**Aim**
Report every line of the rows below that contains the string "width", matching case exactly.

### Material to process ###

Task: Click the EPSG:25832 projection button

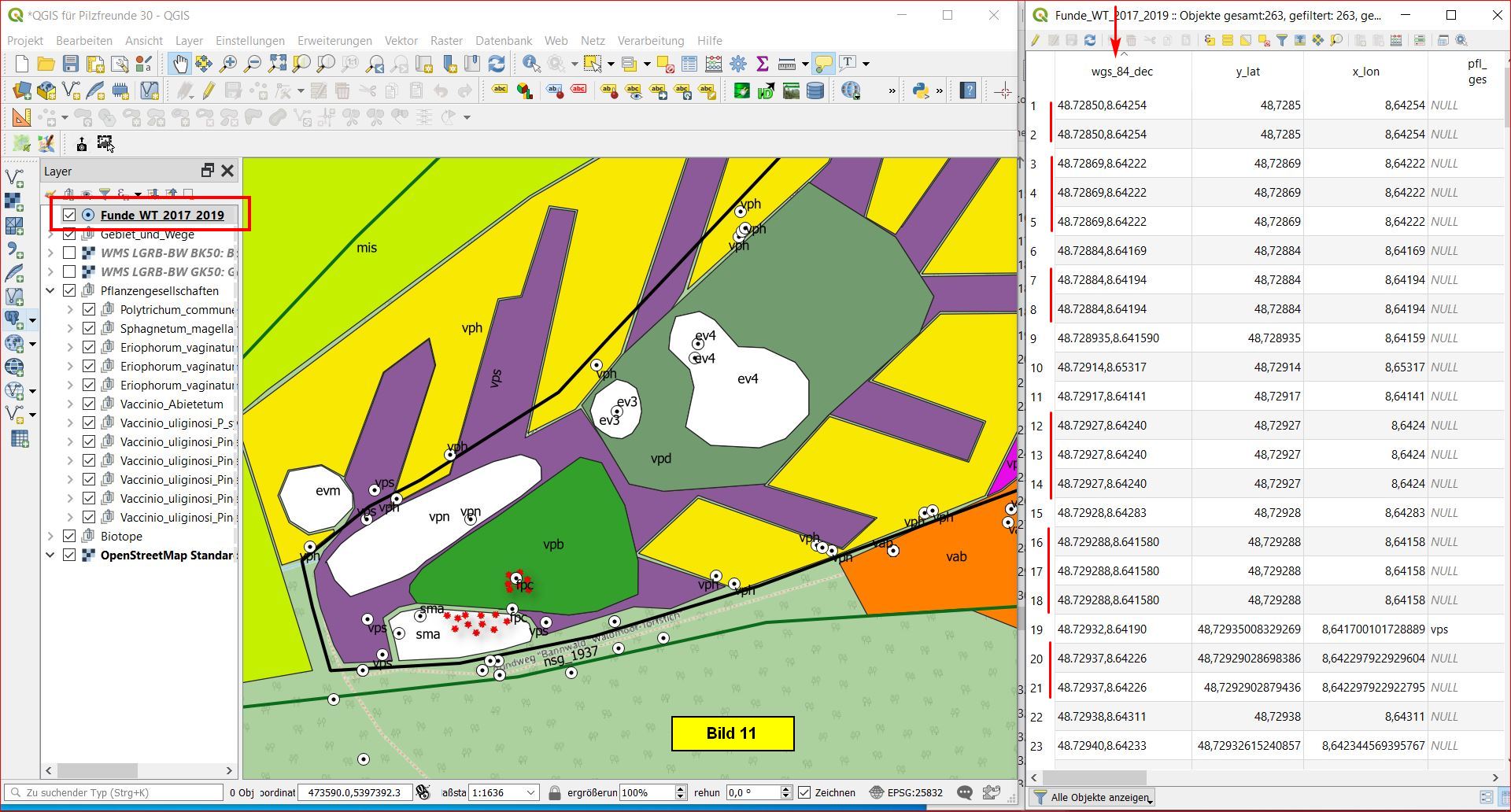Action: (906, 792)
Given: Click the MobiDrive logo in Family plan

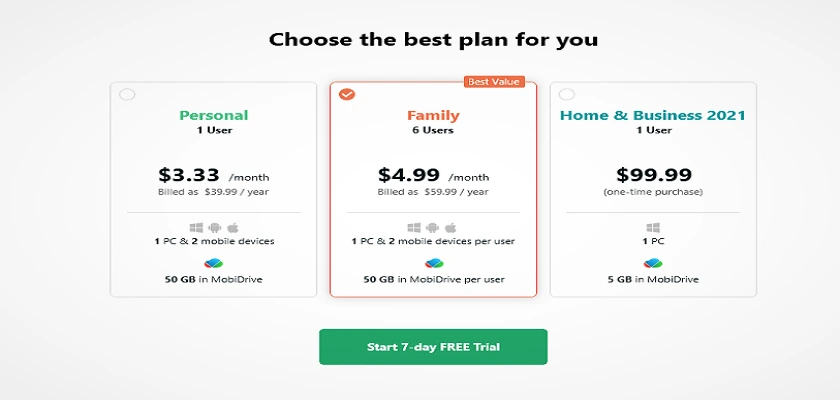Looking at the screenshot, I should click(x=433, y=263).

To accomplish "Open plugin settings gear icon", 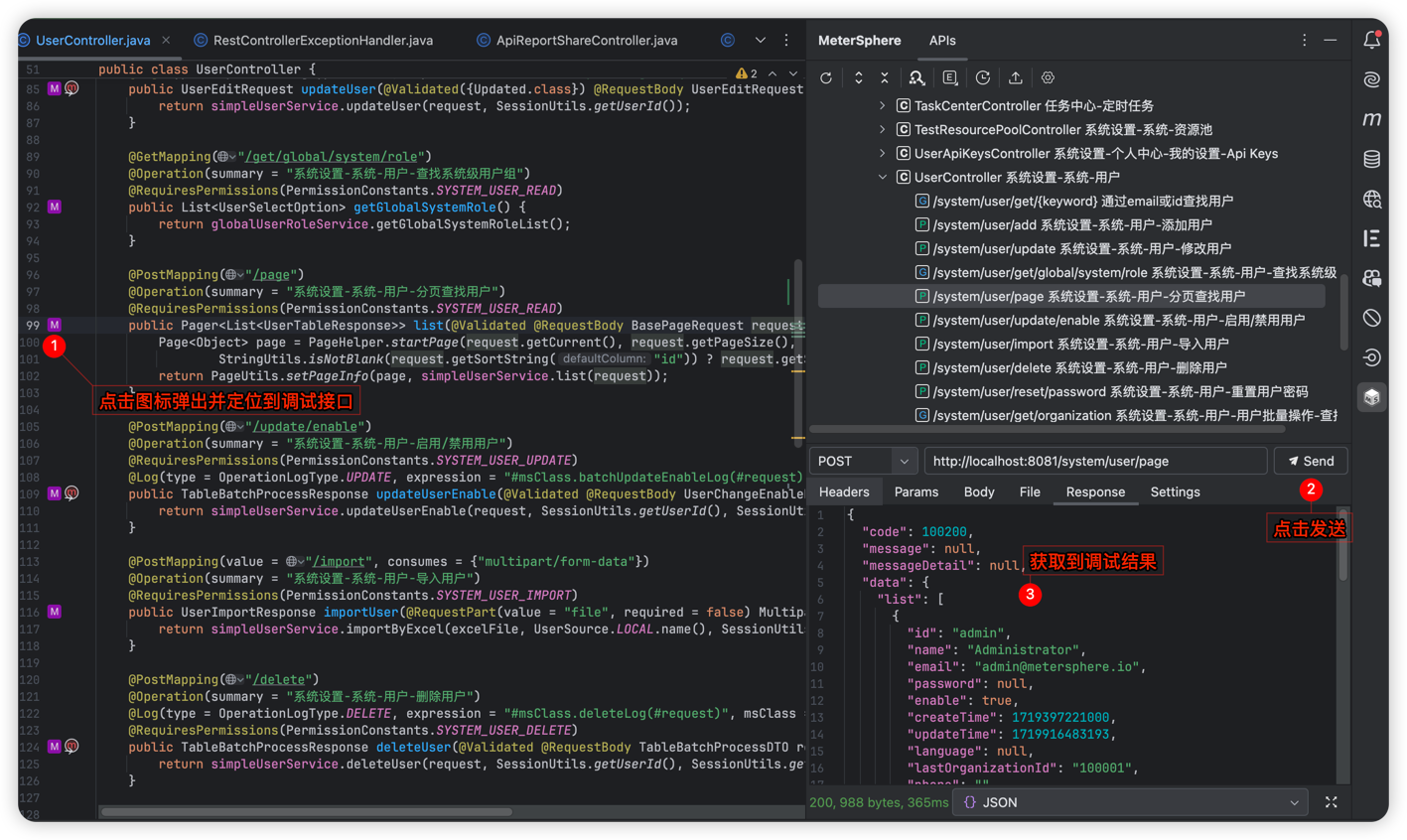I will (x=1048, y=77).
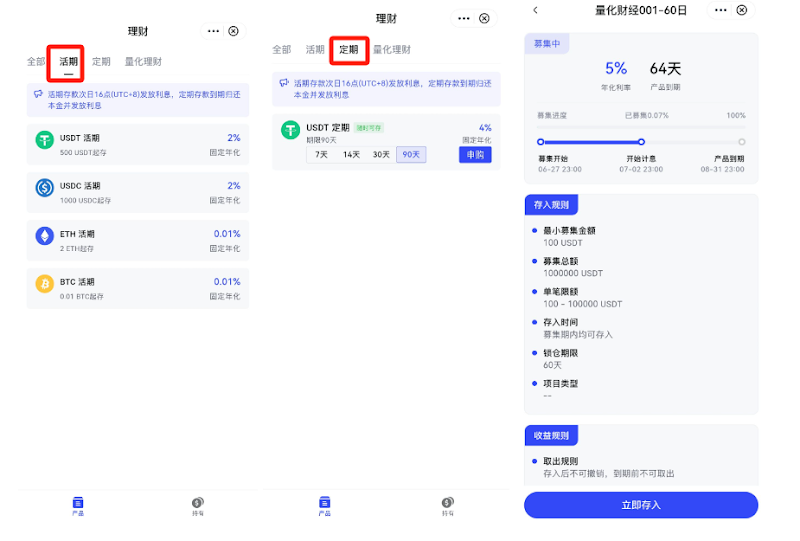
Task: Select the 30天 term option
Action: point(381,154)
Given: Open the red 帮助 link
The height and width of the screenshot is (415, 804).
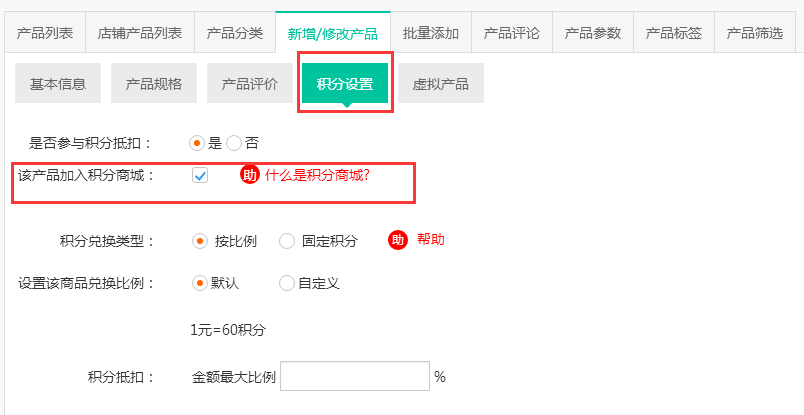Looking at the screenshot, I should point(431,240).
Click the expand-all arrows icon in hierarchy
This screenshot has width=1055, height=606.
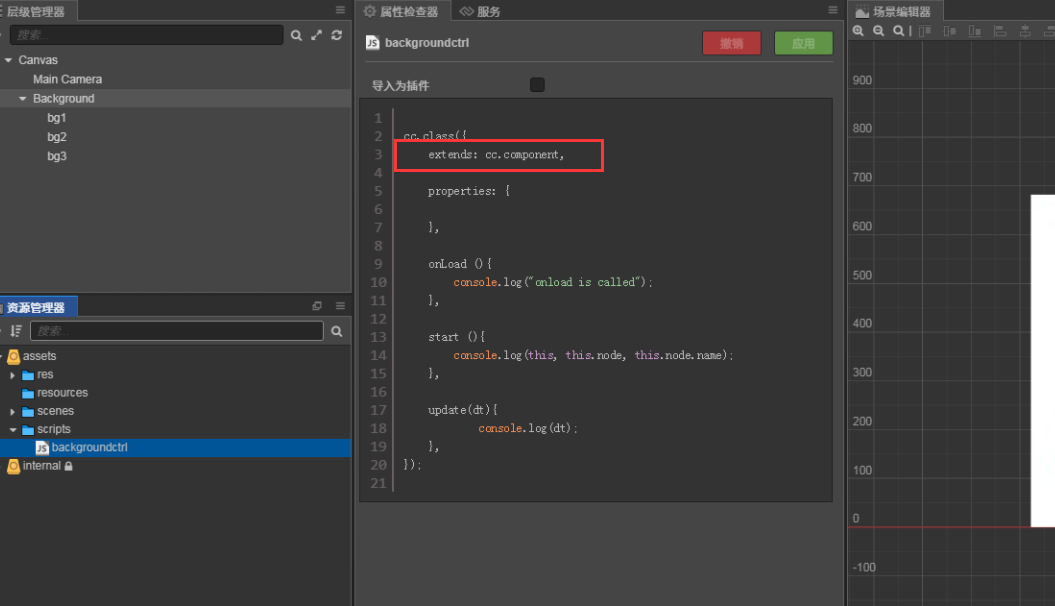click(x=316, y=35)
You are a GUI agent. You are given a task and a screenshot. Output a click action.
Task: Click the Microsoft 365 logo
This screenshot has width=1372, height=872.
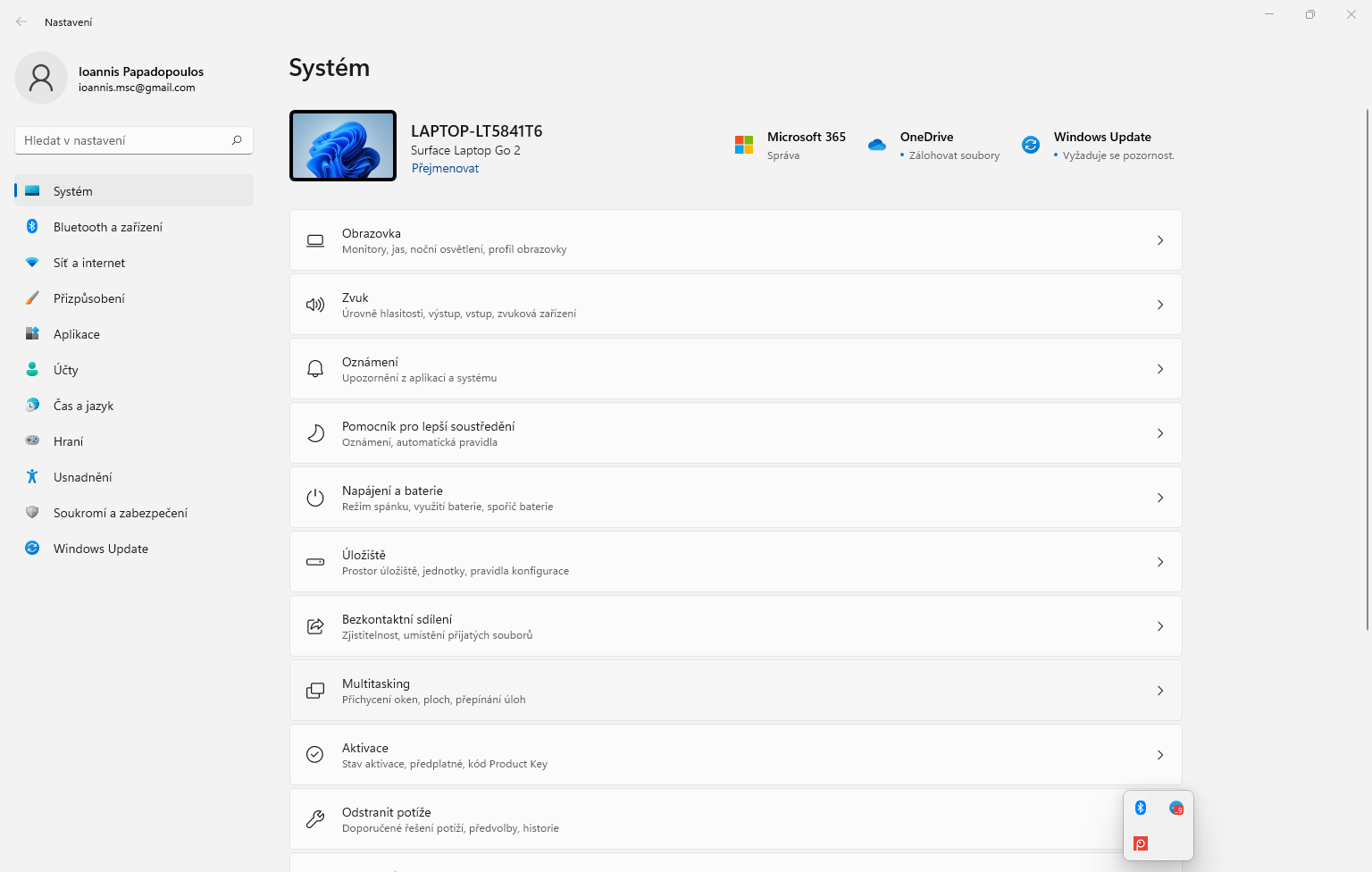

###

**Solution for this exercise**
The height and width of the screenshot is (415, 804).
This screenshot has width=1055, height=606.
This screenshot has width=1372, height=872.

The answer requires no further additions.